Directions: Rewrite the rows that start with the line containing "This screenshot has height=1171, width=718." and go on through the line containing "Click the Decision", changing "Image resolution" to "Screenshot size" and leaving everything else unchanged.

Raw data:

[start]

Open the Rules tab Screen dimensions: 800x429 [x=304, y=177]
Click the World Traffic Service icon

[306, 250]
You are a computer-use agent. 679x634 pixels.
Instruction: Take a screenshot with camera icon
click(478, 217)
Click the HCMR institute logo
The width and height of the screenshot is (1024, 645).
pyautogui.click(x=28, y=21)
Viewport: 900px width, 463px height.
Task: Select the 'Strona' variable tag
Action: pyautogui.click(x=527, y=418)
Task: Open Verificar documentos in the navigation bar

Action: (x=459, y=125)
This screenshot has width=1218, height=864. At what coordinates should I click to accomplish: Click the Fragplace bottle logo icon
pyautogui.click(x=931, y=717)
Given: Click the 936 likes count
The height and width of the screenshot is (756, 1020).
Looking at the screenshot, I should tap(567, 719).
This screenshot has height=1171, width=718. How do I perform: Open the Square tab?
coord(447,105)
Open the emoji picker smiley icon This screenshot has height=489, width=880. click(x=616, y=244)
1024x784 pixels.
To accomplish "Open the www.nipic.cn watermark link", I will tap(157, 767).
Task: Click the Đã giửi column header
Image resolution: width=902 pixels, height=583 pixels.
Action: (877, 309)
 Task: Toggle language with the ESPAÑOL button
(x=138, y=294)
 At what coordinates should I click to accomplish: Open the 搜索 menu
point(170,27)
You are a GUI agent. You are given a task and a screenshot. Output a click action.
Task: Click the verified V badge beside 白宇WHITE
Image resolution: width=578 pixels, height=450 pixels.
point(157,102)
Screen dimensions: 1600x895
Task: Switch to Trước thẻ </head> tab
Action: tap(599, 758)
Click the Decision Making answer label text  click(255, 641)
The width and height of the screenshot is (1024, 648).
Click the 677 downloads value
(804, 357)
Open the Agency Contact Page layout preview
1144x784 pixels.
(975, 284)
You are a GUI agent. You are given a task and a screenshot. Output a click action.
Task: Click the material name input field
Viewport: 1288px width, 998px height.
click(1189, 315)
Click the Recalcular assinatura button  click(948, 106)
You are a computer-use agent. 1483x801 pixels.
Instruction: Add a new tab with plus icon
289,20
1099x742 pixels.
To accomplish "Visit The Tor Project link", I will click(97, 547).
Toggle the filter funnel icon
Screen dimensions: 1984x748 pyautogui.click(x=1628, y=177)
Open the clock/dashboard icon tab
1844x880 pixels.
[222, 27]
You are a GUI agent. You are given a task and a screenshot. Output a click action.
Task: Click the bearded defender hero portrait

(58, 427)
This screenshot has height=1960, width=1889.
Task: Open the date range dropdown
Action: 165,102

[end]

Finished task:
This screenshot has height=1171, width=718. How do I perform: Open the Square tab?
coord(447,105)
Open the emoji picker smiley icon This screenshot has height=489, width=880. click(x=616, y=244)
1024x784 pixels.
To accomplish "Open the www.nipic.cn watermark link", I will tap(157, 767).
Task: Click the Đã giửi column header
Screenshot size: width=902 pixels, height=583 pixels.
Action: (877, 309)
 Task: Toggle language with the ESPAÑOL button
(x=138, y=294)
 At what coordinates should I click to accomplish: Open the 搜索 menu
point(170,27)
You are a GUI agent. You are given a task and a screenshot. Output a click action.
Task: Click the verified V badge beside 白宇WHITE
Screenshot size: width=578 pixels, height=450 pixels.
point(157,102)
Screen dimensions: 1600x895
Task: Switch to Trước thẻ </head> tab
Action: tap(599, 758)
Click the Decision Making answer label text  click(255, 641)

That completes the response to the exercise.